Inmate Kevan Thakrar cleared over prison guards attack
- 9 November 2011
- From the section Tyne & Wear
A man serving life for three murders has been cleared over a prison attack in which he stabbed three guards.
Kevan Thakrar, 24, admitted lashing out at the guards with a broken bottle at Frankland Prison, County Durham, but claimed it was in self-defence.
Thakrar, from Stevenage, Hertfordshire, was cleared of two counts of attempted murder and three counts of wounding with intent at Newcastle Crown Court.
Ex-Frankland governor David Thompson hit out at the verdict.
Thakrar is serving a life sentence for the drug-related murder of three men and the attempted murder of two women in 2007.
The court heard he was suffering from post-traumatic stress disorder as a result of previous prison experiences.
Thakrar was accused of trying to murder officers Craig Wylde and Claire Lewis and the wounding with intent of a third guard, Neil Walker, in March last year.
He claimed he attacked the officers in self-defence in a "pre-emptive strike" following ill-treatment and abuse at the high-security prison, the jury heard.
'Dismayed and humiliated'
The court heard Thakrar endured years of racist bullying and abuse at Frankland Prison and said he had been victimised since his arrest for the murders of three men and the attempted murder of two women.
Officers denied a "culture of racism" at the County Durham jail.
During the trial Thakrar said he was sorry that the guards were hurt but said "it should not have come to that".

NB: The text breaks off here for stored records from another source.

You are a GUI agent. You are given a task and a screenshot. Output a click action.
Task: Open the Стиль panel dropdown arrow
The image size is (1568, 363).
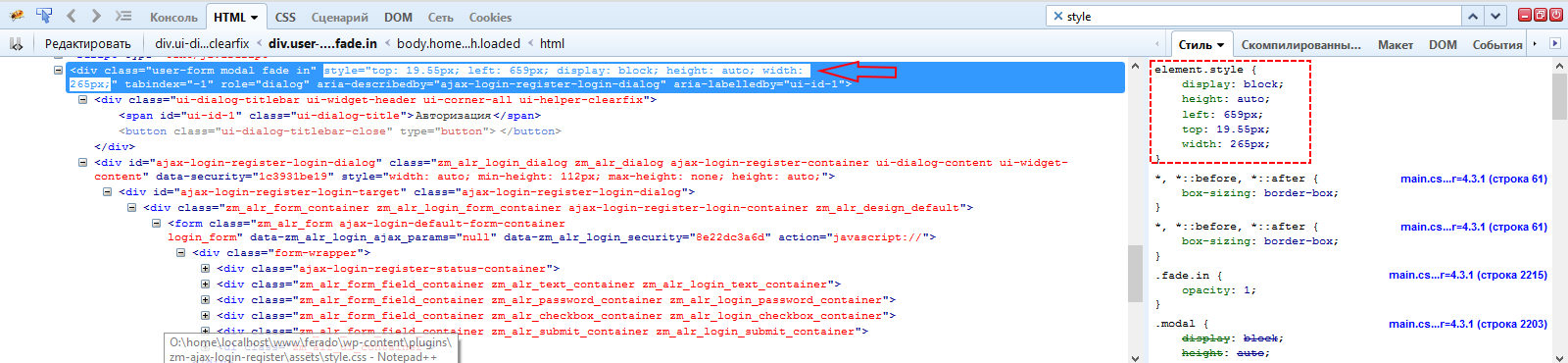tap(1220, 45)
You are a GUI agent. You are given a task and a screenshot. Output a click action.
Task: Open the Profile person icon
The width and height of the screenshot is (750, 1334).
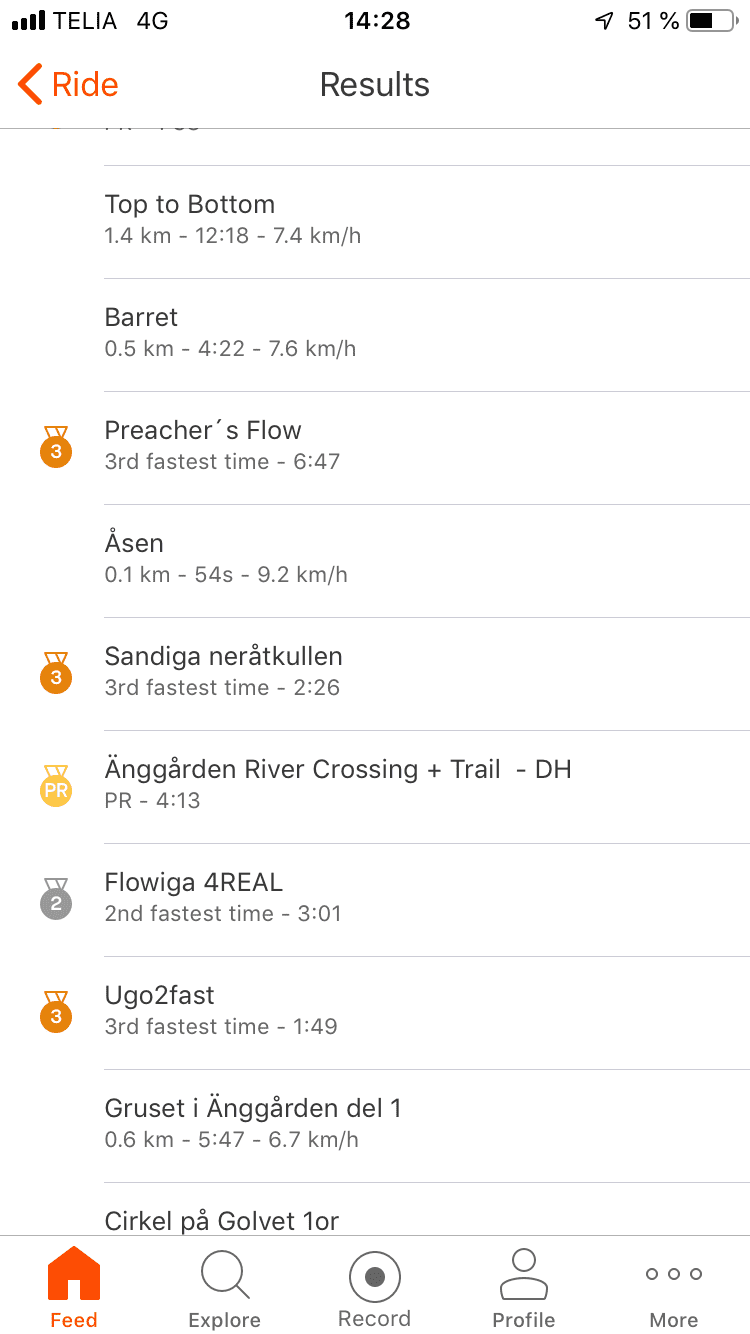click(x=524, y=1274)
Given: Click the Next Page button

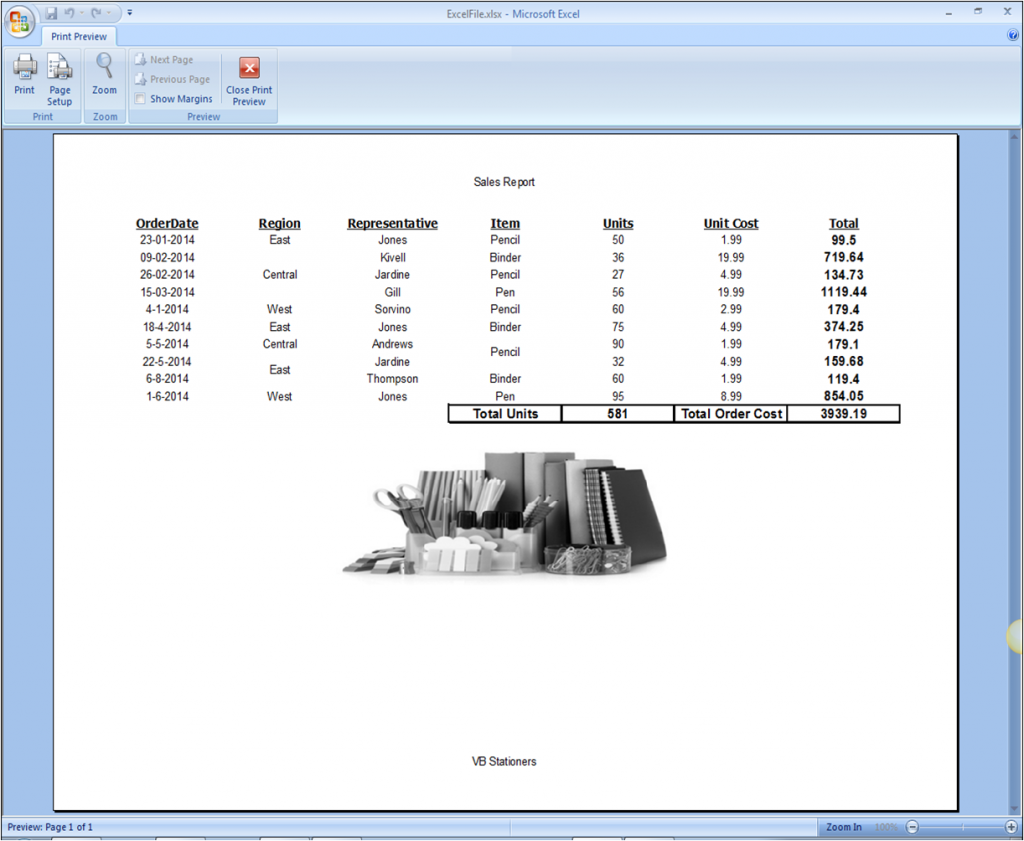Looking at the screenshot, I should [171, 60].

Mr Thompson, who retired last month but was in charge at the time, described the injured officers as "decent people".
He said Mr Wylde and Ms Lewis would not work in the prison service again and Mr Walker saved Ms Lewis from worse injuries by intervening.
He said: "Staff at Frankland and elsewhere across the service will feel let down, dismayed and humiliated by part of the criminal justice system in which they serve.
"Colleagues in other professional agencies have expressed their dismay at how a case like this can be conducted in a manner where the victims feel they are on trial, that they have done something wrong, and then for the assailant to be exonerated."
Mark Leech, editor of national prisoners magazine Converse, said: "It is shocking that David Thompson, the former governor of Frankland Prison, has completely dismissed the view of the jury who sat patiently and listened to all the evidence."
Mr Justice Simon expressed sympathy to the injured guards.
He said: "It was not part of the defence case in any way that they brought their injuries upon themselves."